## Text excerpt
········
Why backyard? Or even more suspiciously and specifically P? Well, I have mentioned in a past posting of a sourdough starter derived from grapes, grapes from a certain brother-in-law's golden ratio'd grape arbor. That is the same starter used here. It has acclimated well to its life in and out of my fridge. It has a spot on the second shelf, usually in a container labeled "P's Starter - Do Not Open!" (The uninitiated may well throw it out, for their good intentions of ridding the icebox of the stuff that may be a bit fragrant, and shall we say not too appetizing to look at.) After creating the dough from our elements seen above, and setting aside in an oiled bowl for a few hours, we have a notion of how alive and gaseous the creature is.
This represents the dough at maybe 80% of capacity, as this picture was taken during an interim, don't over-rise period.
After three rises the dough was put into an oiled ten-inch round cake pan. When it formed a nice dome above the rim of the pan I gave it a four slashes like slanted spokes, only reaching half way to the center of the sphere. This seemed to give the center a nice loft when baked at 425 for about 18 minutes, and then removed from the pan and left in the oven, now turned off, for another 10 minutes. Baking bread takes some paying attention and a little time, but the satisfaction granted to my mouth as I splurge on slice after slice is splendid.
········
## Stored items
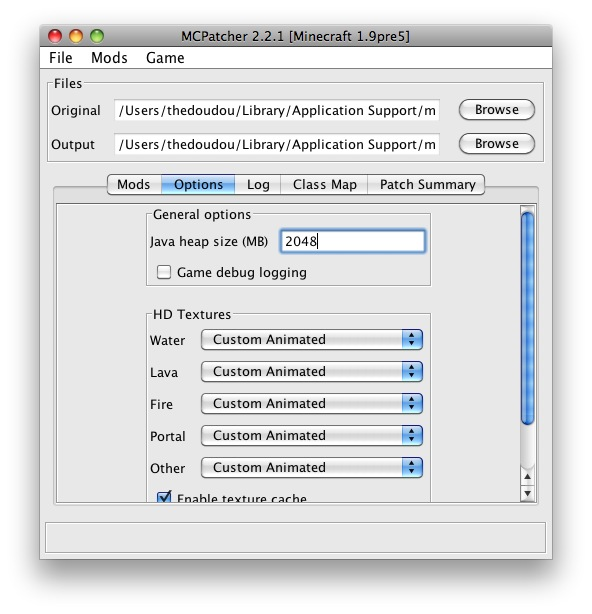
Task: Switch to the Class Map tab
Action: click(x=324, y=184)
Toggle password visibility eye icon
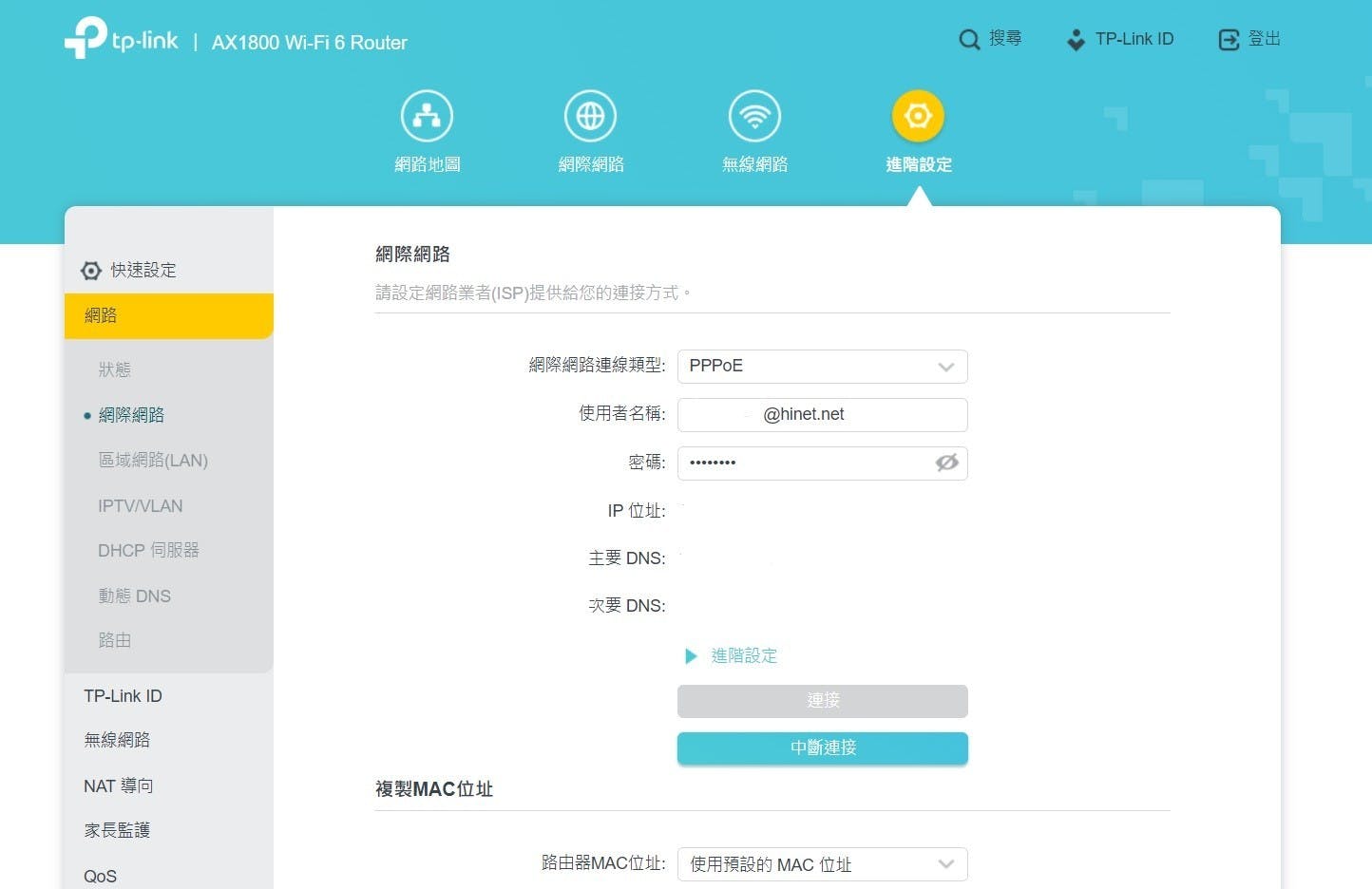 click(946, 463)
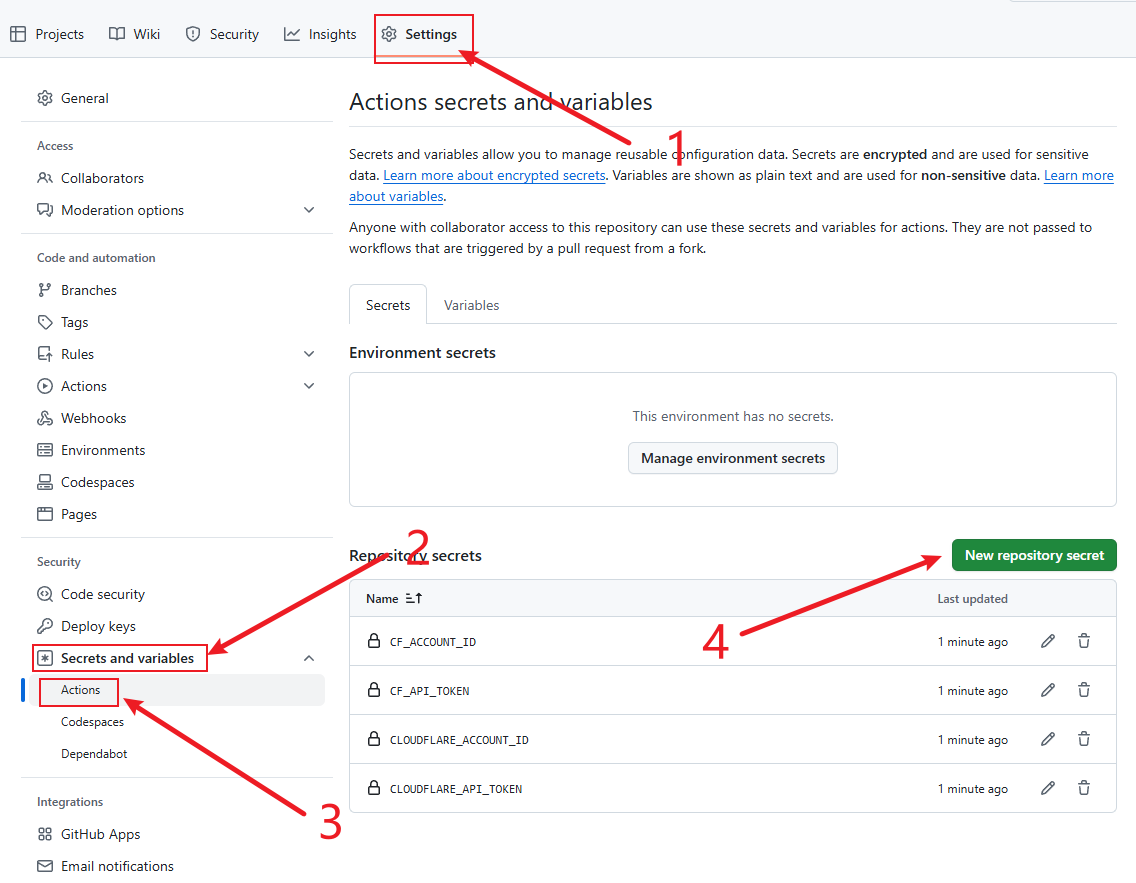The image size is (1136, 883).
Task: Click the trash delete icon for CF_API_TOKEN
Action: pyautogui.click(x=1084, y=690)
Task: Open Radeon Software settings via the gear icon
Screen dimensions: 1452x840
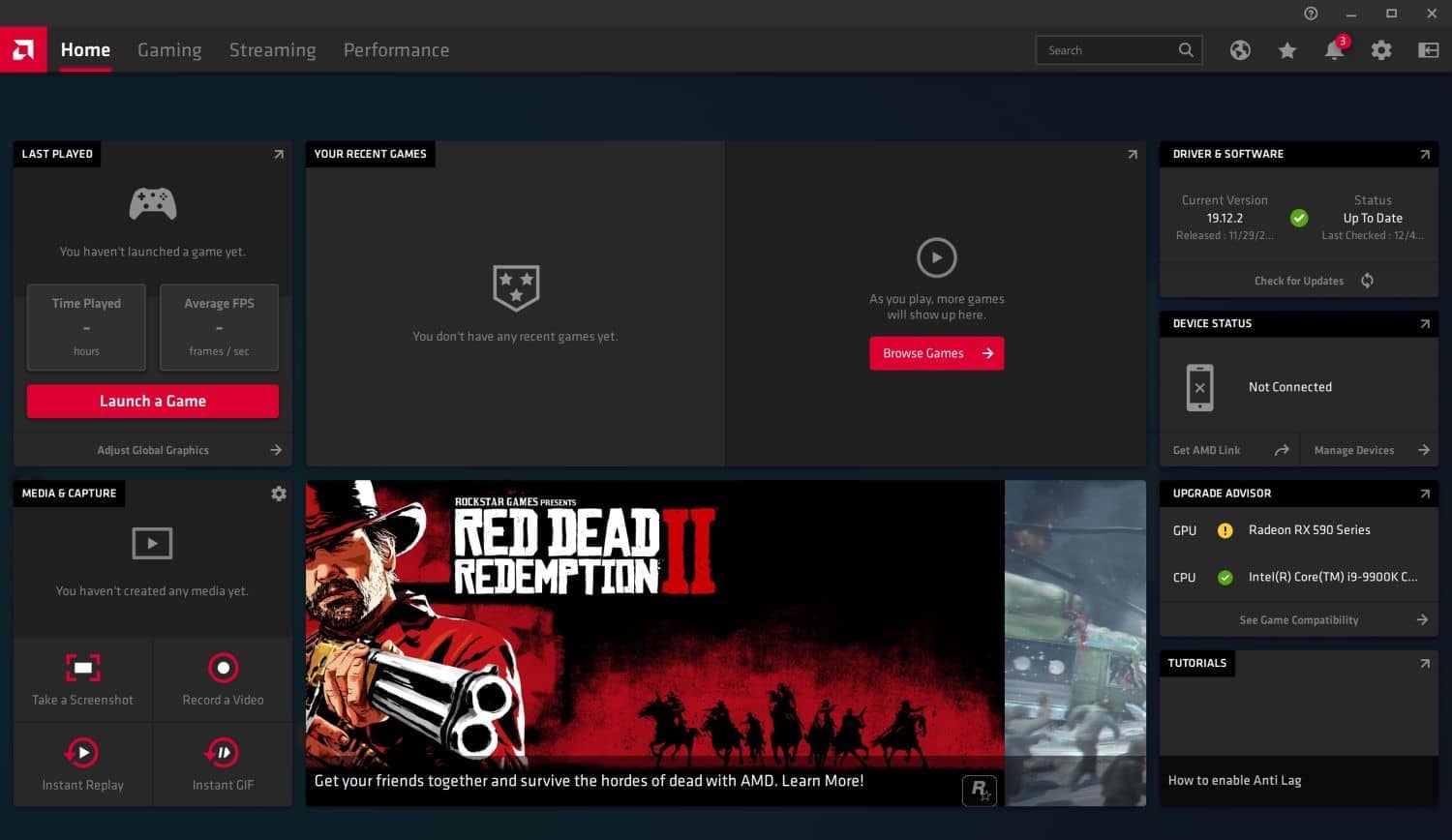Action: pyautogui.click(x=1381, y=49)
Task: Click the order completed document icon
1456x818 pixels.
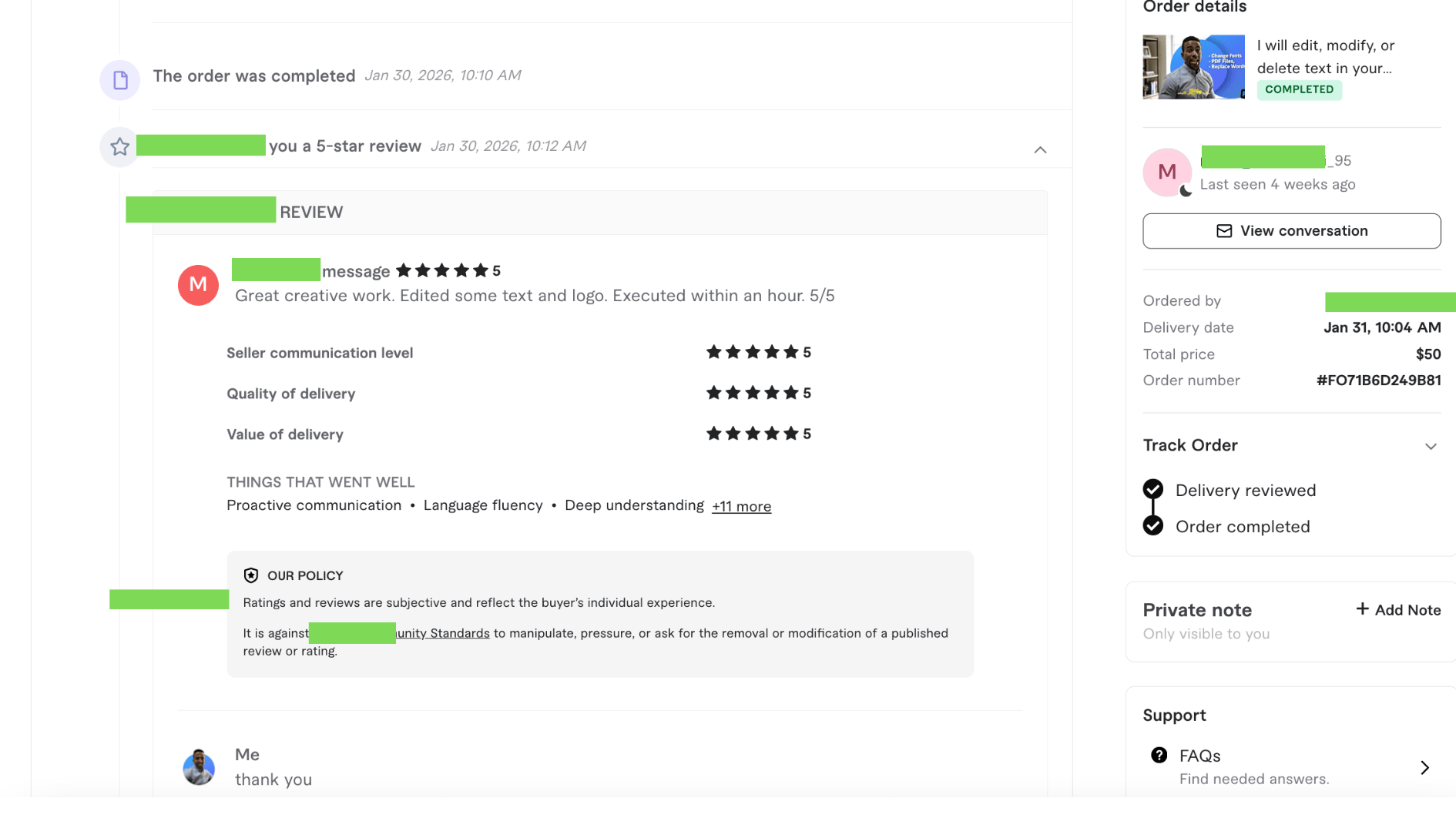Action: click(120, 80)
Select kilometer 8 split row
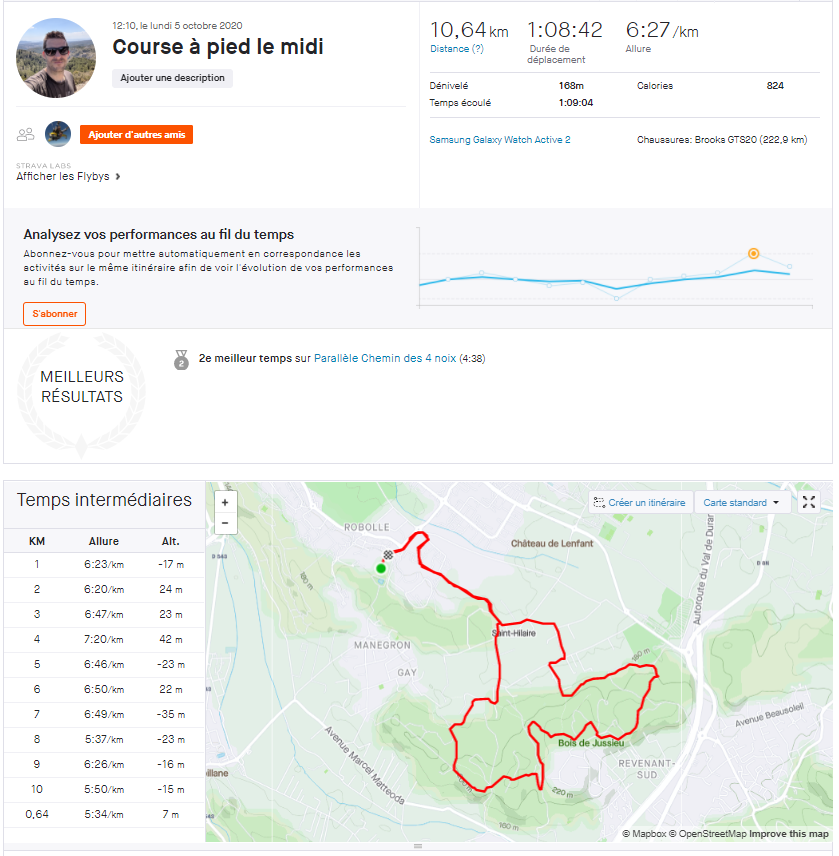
········
## What is asked
In the sourdough bread text, copy the passage between "Why backyard? Or" and "the creature is.", inclusive, swapping "fridge" for "refrigerator".

## Response for this exercise
Why backyard? Or even more suspiciously and specifically P? Well, I have mentioned in a past posting of a sourdough starter derived from grapes, grapes from a certain brother-in-law's golden ratio'd grape arbor. That is the same starter used here. It has acclimated well to its life in and out of my refrigerator. It has a spot on the second shelf, usually in a container labeled "P's Starter - Do Not Open!" (The uninitiated may well throw it out, for their good intentions of ridding the icebox of the stuff that may be a bit fragrant, and shall we say not too appetizing to look at.) After creating the dough from our elements seen above, and setting aside in an oiled bowl for a few hours, we have a notion of how alive and gaseous the creature is.